1. Home
  2. Environment
  3. Why Are Gray Whales Getting Lost?

Why Are Gray Whales Getting Lost?

By Antonia Čirjak January 31 2020

Young Grey whale
Young Grey whale

Gray whales are baleen whales found in the North Pacific. They are also called gray back whales, California gray whales, or the Pacific gray whales. Every year these majestic mammals migrate between the areas where they breed to their feeding grounds. Gray whales are known to fight back when being hunted, which earned them the nickname “the devil fish.” They are the only living descendants of their genus, which appeared over 30 million years ago.

The Influence Of Solar Storms 

As previously mentioned, gray whales migrate yearly, which can point to their close relationship with the sun and its cycles, according to recent research. During the time of migration, gray whales tend to get lost when there is a high chance of sunspots occurring. That is when radio waves being emitted from solar storms are extraordinarily high, and that is the primary influence on the gray whales’ habit of getting lost. 

Scientists guess that the reason this happens is that migratory whales navigate by using magnetoreception. That’s why the magnetic waves from solar storms influence their ability to reach their goal. Since the ocean doesn’t provide many signs for more straightforward navigation, it is easy to imagine how gray whales can get lost. Although we cannot be entirely sure that solar storms are the sole reason, it is easy to imagine how disruptions to the Earth’s magnetic field can cause gray whales to lose their ability to keep track of their journey.

Where Do the Gray Whales Live

Gray whales can be found in the Pacific Ocean, and there are two known groups. One of them is made up of 130 individual whales, and their route of migration is between the south of Korea and the Sea of Okhotsk. The second group is much larger, it contains somewhere between 20,00 and 22,00 whales, and they tend to travel between the northern parts of Alaska and the Baja California peninsula. Their reproduction rates are fairly slow, and their numbers were starting to get alarmingly low in 2010, but have since begun to increase. 

Gray whales migrating
Gray whales migrating.

Gray whales were common in the North Atlantic, but they became extinct during the 18th century. There is no exact historical writing that could give us the data about their migration or distribution, so a large part of what we can conclude is based on speculation. It is believed that gray whales were migrating between both sides of the Atlantic. Some of the locations they were passing through include the Gulf of St. Lawrence, the Baltic Sea, and the Bay of Fundy. Studies from 2018 concluded that gray whales used to go through the Mediterranean as well. In recent times several gray whales have been sighted in locations outside the North Pacific, such as the North Atlantic Ocean, even the Mediterranean Sea.
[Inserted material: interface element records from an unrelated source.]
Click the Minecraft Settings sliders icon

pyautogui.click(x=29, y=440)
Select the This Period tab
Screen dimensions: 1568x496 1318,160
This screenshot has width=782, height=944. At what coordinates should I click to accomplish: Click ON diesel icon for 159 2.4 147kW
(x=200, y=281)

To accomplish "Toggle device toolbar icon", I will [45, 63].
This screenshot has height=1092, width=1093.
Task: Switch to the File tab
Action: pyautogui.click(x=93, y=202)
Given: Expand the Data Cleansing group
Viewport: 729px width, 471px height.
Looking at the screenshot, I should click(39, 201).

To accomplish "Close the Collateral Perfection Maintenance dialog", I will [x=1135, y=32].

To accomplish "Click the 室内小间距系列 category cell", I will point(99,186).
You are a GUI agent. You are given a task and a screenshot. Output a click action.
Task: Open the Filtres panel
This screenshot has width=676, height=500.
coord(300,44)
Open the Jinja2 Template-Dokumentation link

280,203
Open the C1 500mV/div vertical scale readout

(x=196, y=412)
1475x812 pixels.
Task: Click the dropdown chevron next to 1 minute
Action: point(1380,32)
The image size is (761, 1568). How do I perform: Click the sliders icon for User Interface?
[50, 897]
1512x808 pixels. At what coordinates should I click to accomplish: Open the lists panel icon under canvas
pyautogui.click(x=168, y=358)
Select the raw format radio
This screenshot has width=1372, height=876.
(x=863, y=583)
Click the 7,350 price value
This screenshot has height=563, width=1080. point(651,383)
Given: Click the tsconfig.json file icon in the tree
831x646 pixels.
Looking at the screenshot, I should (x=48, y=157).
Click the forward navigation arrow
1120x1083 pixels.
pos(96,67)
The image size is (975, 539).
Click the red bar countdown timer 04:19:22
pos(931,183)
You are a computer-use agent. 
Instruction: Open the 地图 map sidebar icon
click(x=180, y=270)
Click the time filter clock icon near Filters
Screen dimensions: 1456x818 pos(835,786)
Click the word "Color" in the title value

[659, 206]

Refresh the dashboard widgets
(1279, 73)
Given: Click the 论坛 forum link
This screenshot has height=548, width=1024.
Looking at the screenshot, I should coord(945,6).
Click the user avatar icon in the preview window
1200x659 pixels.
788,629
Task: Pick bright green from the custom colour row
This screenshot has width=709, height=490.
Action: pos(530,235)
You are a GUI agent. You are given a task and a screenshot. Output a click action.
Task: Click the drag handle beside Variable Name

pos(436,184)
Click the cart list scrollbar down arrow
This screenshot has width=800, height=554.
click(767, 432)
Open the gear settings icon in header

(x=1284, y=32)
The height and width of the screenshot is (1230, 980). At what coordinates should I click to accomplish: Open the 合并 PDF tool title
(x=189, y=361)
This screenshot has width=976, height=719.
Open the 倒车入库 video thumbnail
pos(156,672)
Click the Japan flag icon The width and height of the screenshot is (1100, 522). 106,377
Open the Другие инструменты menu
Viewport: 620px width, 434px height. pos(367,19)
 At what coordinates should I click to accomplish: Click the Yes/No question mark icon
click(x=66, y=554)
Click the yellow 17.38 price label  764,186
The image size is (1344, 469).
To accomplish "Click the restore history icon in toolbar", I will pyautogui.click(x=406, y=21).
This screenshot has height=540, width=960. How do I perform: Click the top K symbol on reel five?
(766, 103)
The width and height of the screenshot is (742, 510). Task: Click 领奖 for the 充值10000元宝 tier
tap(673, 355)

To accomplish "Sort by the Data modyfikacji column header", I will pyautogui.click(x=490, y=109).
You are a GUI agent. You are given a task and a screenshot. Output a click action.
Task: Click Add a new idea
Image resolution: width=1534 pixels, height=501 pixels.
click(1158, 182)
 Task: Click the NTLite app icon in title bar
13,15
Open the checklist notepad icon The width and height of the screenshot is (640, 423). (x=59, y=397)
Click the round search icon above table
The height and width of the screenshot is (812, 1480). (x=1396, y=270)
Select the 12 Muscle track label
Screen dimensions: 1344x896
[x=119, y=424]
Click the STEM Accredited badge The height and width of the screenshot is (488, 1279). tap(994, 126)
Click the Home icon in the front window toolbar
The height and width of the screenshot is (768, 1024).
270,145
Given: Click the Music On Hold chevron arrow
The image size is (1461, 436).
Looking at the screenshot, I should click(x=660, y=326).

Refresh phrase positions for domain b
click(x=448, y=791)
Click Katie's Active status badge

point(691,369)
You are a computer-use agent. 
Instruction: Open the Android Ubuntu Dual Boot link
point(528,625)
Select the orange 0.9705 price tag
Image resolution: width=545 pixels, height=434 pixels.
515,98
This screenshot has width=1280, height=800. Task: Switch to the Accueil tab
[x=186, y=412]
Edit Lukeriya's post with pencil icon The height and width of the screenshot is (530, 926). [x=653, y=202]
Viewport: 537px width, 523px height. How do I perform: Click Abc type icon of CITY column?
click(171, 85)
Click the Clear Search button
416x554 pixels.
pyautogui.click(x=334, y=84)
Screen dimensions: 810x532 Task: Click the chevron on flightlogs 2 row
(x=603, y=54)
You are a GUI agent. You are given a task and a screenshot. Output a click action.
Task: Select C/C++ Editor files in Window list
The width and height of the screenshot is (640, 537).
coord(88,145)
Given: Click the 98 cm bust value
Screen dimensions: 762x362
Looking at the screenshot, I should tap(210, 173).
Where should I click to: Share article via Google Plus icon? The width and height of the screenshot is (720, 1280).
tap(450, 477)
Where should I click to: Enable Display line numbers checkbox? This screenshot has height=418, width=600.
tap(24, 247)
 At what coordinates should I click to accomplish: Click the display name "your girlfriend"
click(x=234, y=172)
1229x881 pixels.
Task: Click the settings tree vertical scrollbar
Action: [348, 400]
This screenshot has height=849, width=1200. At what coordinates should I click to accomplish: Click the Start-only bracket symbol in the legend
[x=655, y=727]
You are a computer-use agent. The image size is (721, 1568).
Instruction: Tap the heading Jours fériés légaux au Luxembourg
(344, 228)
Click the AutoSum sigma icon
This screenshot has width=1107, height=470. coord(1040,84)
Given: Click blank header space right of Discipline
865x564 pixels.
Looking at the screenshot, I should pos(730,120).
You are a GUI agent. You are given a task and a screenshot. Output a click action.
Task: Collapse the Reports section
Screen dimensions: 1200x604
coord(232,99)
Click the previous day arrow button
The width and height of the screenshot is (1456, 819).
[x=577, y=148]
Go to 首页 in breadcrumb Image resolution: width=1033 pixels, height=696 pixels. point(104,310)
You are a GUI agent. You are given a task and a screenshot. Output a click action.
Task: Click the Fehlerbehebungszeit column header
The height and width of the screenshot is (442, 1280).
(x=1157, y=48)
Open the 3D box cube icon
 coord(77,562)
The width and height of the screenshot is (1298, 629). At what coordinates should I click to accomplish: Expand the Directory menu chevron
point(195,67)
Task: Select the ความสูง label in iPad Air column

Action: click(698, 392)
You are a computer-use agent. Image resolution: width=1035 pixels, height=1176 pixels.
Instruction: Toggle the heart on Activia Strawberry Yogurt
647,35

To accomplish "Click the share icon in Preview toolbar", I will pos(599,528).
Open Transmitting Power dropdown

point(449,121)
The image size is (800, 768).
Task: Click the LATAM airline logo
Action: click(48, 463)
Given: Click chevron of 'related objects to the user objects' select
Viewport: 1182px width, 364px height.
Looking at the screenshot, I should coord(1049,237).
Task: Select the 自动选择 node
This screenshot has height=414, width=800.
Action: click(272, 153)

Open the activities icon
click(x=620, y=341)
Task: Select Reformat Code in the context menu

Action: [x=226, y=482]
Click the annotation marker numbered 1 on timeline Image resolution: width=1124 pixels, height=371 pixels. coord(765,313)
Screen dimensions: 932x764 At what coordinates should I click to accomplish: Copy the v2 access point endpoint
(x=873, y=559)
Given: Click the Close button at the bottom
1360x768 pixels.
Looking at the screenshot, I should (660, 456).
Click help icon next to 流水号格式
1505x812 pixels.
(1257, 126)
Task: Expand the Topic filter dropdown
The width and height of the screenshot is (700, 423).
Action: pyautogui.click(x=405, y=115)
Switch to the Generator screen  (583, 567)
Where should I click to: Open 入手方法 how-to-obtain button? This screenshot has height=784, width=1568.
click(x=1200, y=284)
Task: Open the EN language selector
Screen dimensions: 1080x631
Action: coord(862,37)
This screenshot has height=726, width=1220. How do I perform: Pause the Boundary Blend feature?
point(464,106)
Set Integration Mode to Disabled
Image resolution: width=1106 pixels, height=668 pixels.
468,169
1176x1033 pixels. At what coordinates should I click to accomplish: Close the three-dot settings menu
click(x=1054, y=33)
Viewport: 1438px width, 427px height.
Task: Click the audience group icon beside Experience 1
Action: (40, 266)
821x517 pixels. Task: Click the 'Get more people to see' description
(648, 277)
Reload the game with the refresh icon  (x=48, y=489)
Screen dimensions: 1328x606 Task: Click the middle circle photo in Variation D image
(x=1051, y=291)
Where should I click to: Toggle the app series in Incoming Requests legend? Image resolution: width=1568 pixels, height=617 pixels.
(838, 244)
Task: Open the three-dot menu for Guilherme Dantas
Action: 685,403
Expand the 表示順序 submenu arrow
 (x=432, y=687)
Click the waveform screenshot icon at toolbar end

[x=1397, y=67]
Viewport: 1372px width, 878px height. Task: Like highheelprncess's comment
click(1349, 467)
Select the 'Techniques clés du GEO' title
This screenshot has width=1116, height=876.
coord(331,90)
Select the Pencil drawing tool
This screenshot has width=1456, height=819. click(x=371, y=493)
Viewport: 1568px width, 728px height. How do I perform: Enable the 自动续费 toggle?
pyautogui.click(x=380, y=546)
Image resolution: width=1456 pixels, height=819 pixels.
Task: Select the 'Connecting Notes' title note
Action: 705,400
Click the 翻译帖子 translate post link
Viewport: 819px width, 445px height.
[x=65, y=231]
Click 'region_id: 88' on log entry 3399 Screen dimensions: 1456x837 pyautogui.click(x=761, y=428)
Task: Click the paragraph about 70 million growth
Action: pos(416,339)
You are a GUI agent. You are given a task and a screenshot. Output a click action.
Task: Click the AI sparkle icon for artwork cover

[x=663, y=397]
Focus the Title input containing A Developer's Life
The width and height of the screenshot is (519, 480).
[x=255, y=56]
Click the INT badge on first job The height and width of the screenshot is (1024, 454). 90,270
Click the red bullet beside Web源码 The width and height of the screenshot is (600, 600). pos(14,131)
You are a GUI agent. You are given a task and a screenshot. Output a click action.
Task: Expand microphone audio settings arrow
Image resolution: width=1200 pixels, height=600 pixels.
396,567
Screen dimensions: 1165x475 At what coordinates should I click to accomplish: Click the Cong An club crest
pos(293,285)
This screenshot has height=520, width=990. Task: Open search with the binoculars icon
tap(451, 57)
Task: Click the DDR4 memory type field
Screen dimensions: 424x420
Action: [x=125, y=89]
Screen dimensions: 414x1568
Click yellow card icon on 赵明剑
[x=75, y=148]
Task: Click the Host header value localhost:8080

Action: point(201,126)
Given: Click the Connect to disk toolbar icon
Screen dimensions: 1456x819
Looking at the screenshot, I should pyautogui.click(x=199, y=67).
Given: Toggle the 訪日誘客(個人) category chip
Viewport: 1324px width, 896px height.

This is, however, very rare. 

Biology Of Gray Whales

Gray Whales have a dark gray color and are covered in a pattern that mixes gray and white. Their bodies are often covered in scars left by numerous parasites that attack them while feeding. The scars help us to identify individual whales. Newborn gray whales can be up to 16 feet long, while the adults grow up to 13-15 feet. The female gray whales are usually a bit larger than males.

The process of breeding is very complex in gray whales. It usually involves more than two participants, since the females tend to have several mating partners. The ovulation is closely tied to the migration periods of the gray whale population that happen annually. Females give birth in warmer waters, and it mostly occurs once every two years. Gray whales feed mostly on benthic crustaceans, which they pick up from the seafloor.